Почувствовав, что вконец запутался, Ким плюнул и переключился на другое. Спать ему не хотелось, выспался он днем и, по совиной своей природе, сел бы сейчас к компьютеру, закурил и сочинил главу про фею, злобного мага и безутешного Конана. Тоскует он на острове, печалится! А почему? Во-первых, потому, что потерял корабль и всех своих товарищей, а во-вторых, не в кайф ему сладкая жизнь без приключений. Дайома, конечно, очаровательна… глазки, ножки, грудки и все такое… Но героический зуд терзает Конана, и нет ему счастья в объятиях феи! Слишком уж много любви, вина и вкусной снеди, и чересчур мягкая постель…
Ким закрыл глаза, и под сомкнутыми веками побежали одна за другой строчки, укладываясь плотными рядами в хранилище памяти. Память у него была отличной; вспомнится все, оживет, стоит только до компьютера добраться. Или хотя бы до листа бумаги…
Конан, стоя по пояс в воде, приподнял сосуд, и багряная струя хлынула в морские волны.
– Тебе, Шуга, старый пес! – провозгласил он. – Глотни винца и не тоскуй на Серых Равнинах о прошлом!
Вино было настоящим барахтанским – таким, каким и положено свершать тризну над дорогими покойными, не вернувшимися из океанских просторов.

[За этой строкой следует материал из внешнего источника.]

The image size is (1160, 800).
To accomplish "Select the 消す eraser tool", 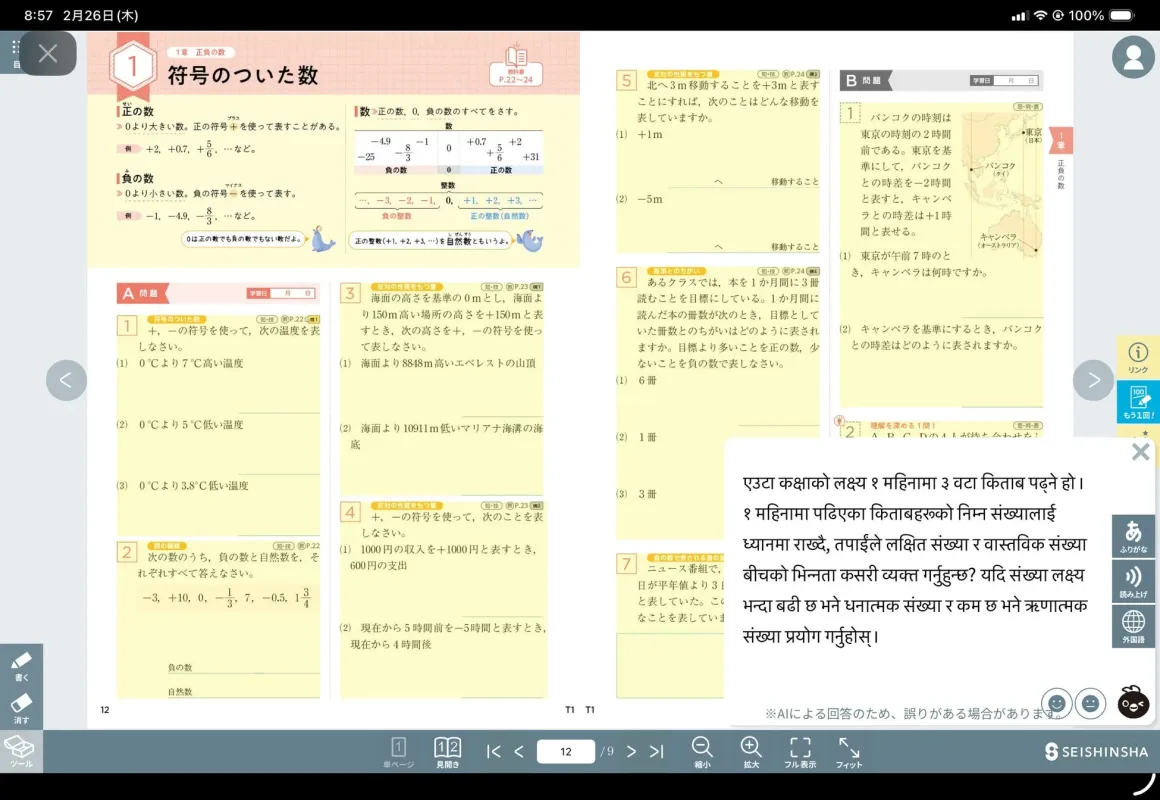I will (21, 707).
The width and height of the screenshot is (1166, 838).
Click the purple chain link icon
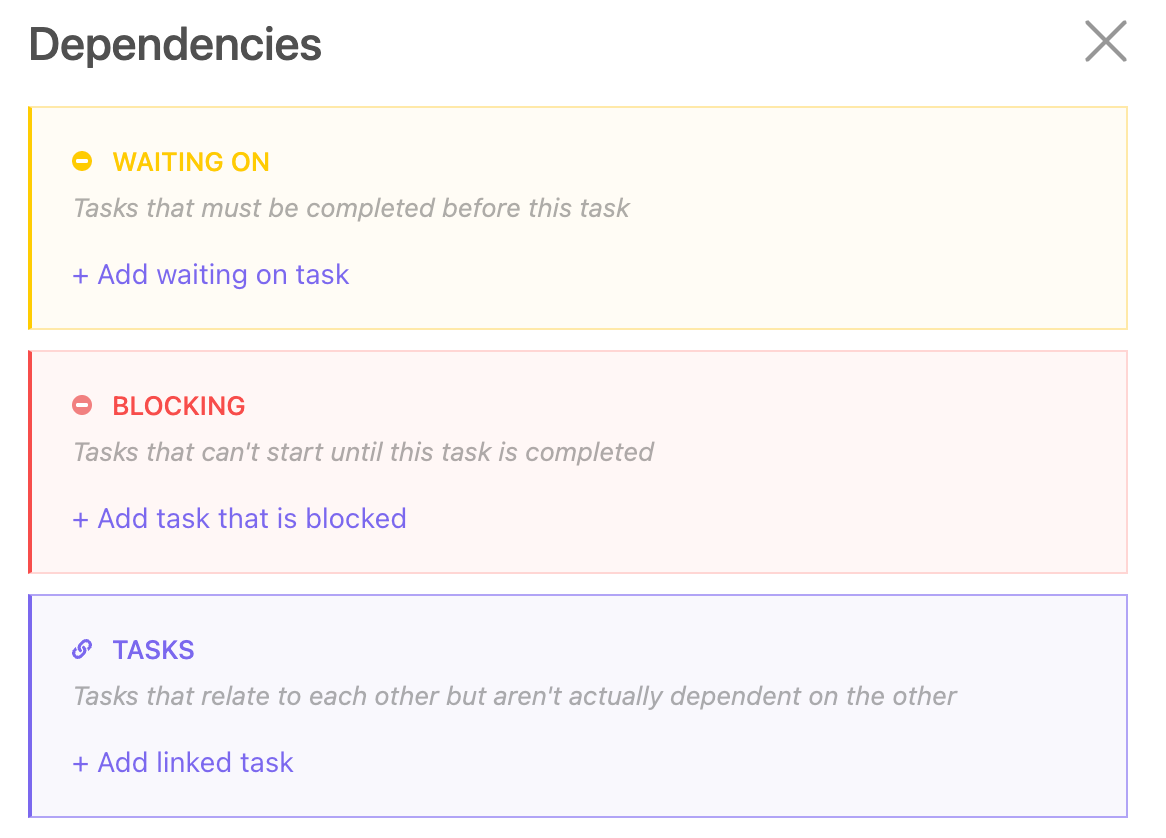[82, 649]
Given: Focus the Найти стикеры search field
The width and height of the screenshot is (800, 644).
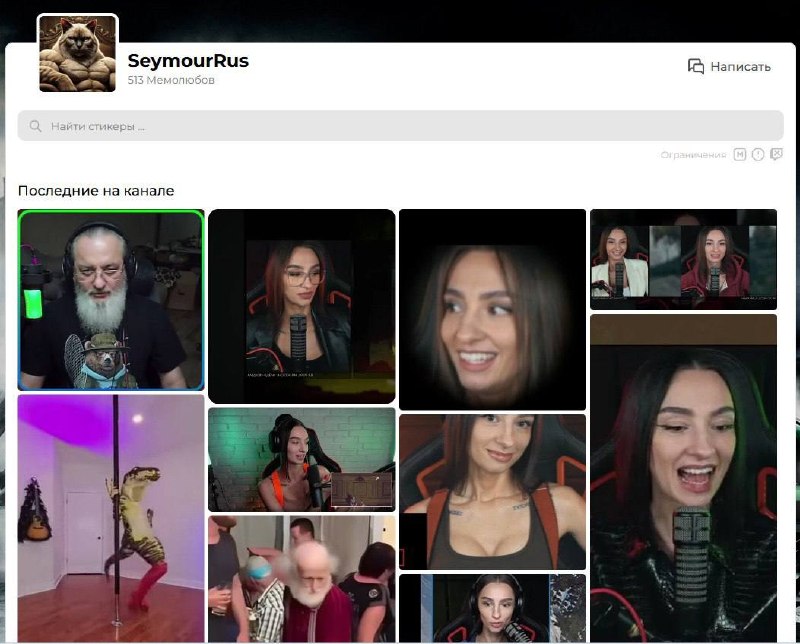Looking at the screenshot, I should (400, 126).
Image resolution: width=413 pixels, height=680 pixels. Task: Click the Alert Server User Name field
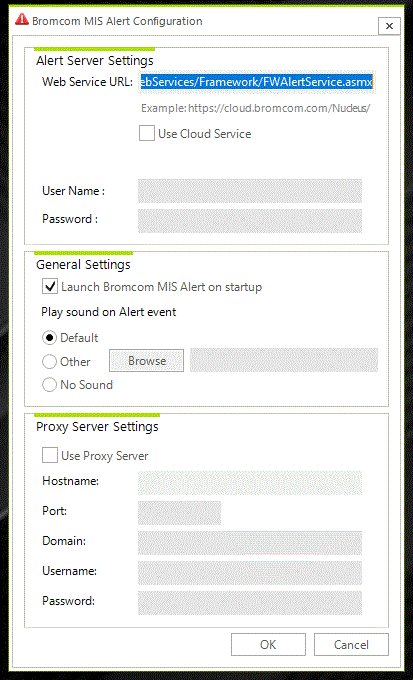(250, 191)
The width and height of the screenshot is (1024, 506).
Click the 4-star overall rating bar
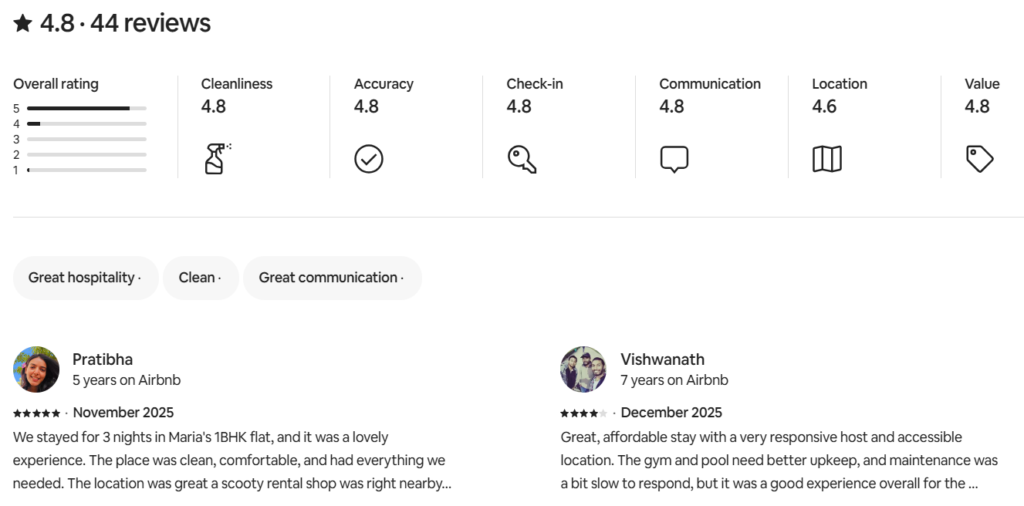(86, 124)
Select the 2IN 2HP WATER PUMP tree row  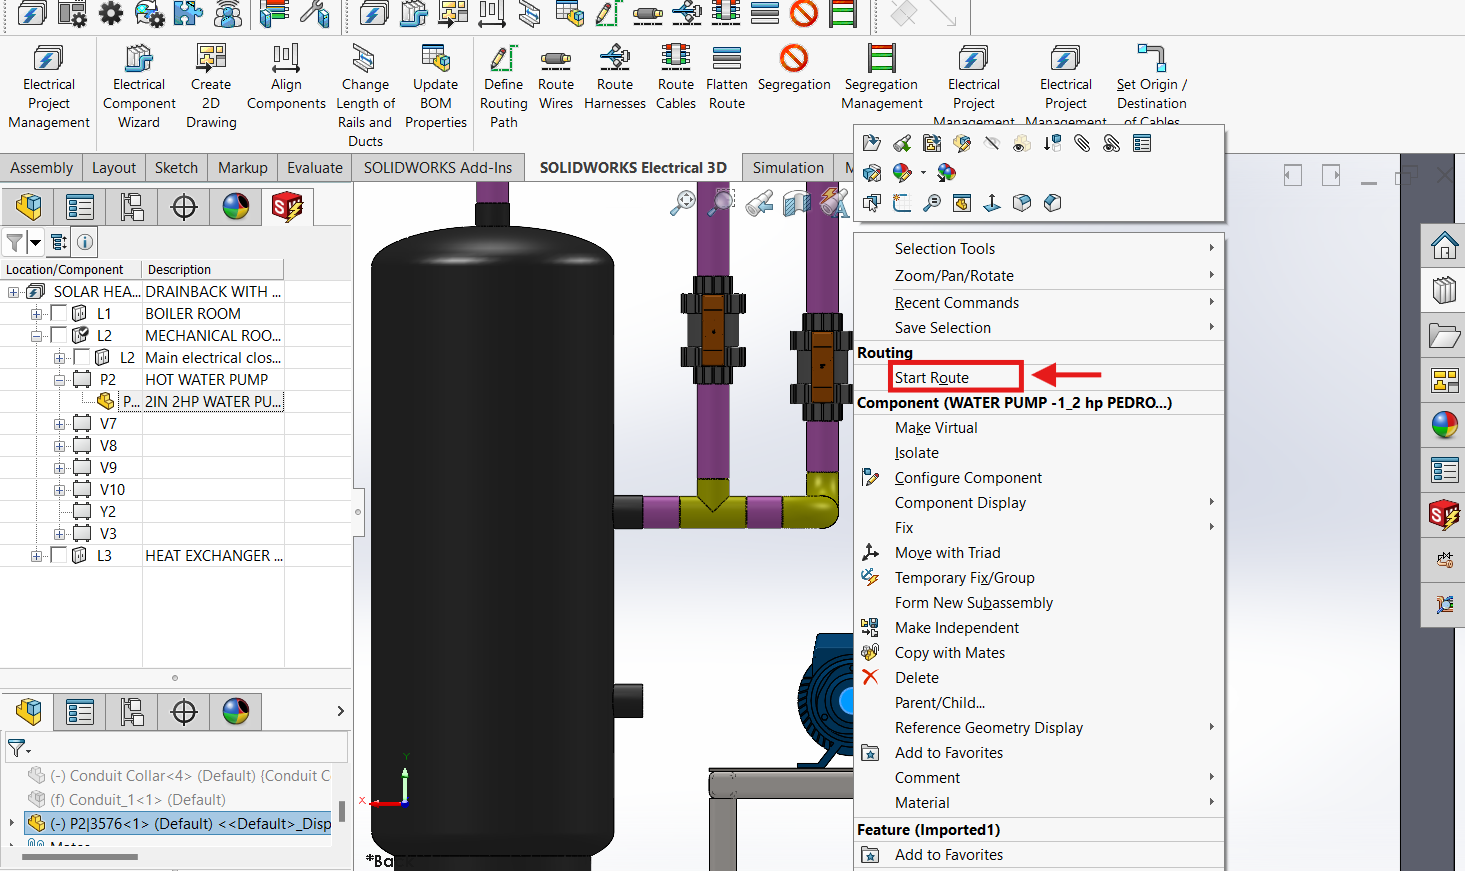212,402
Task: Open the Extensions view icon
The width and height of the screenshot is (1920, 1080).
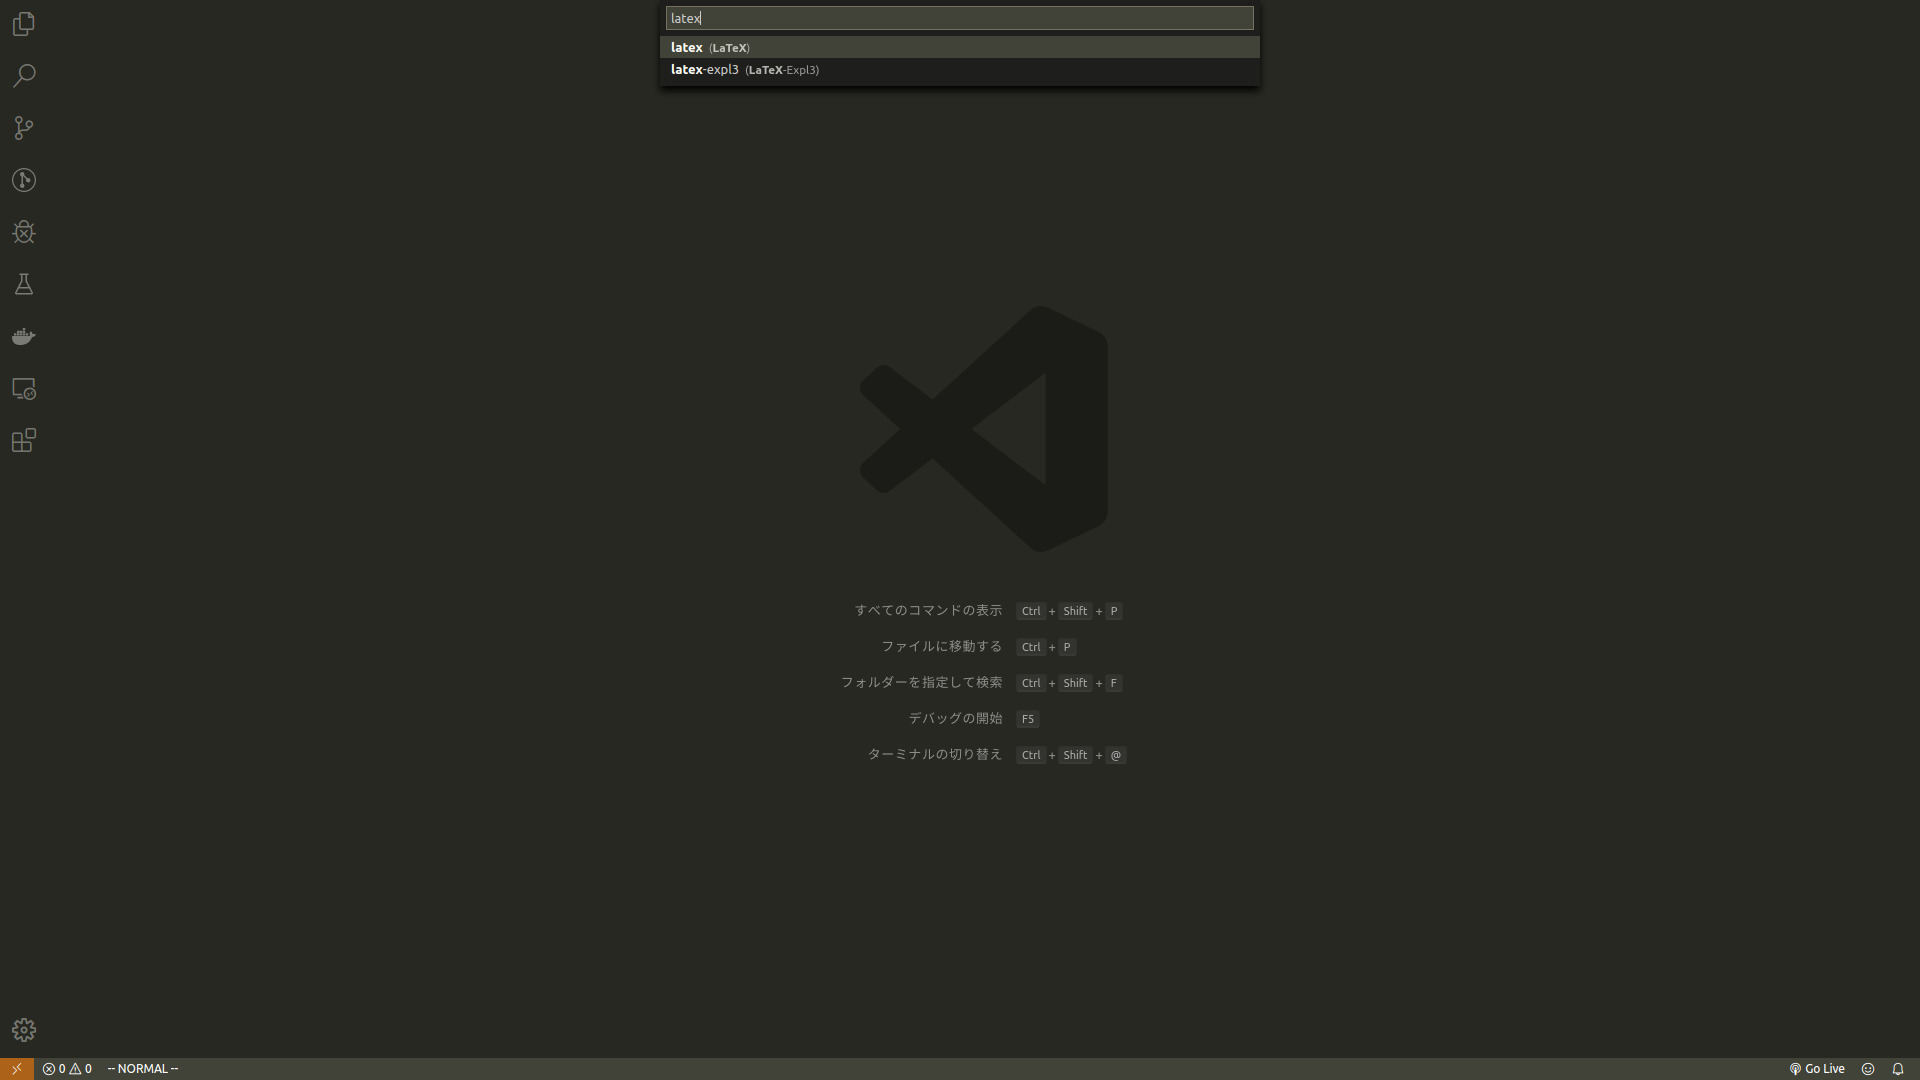Action: 24,441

Во всяком случае, оно пахло, как барахтанское, и отличалось тем же терпким горьковатым вкусом и нужным цветом, напоминавшим бычью кровь. “Быть может, – думал Конан, – Дайома отвела ему глаза, подсунув вместо барахтанского сладкое аргосское или кислое стигийское, но вряд ли”. За месяц, проведенный на острове, он убедился, что рыжеволосая колдунья способна сотворить фазана из пестрой гальки и плащ из лунного света – к чему бы ей обманывать с вином? Нет, барахтанский напиток не был иллюзией – в чем он убедился, в очередной раз отхлебнув из кувшина.
– Тебе, Одноухий, свиная задница! – Вино щедрой струей хлынуло в воду. Одноухий занимал на “Тигрице” важный пост десятника стрелков, и его полагалось почтить сразу после Шуги, кормчего. – Тебе, Харат, ослиный помет! Тебе, Брода, мошенник! Тебе, Кривой Козел!
В кувшине булькнуло. Он опрокинул остатки вина себе в глотку, добрел до берега, где выстроились в ряд десяток амфор, прихватил крайнюю и снова вошел в воду. Чего-чего, а вина у него теперь хватало! Да и всего остального, что только душа пожелает… Всего, кроме свободы.
Он отпробовал из нового кувшина, желая убедиться, что в нем барахтанское. Барахтанское и было: красное, терпкое, крепкое. Как раз такое, каким упивались парни с его “Тигрицы” во всех прибрежных кабаках.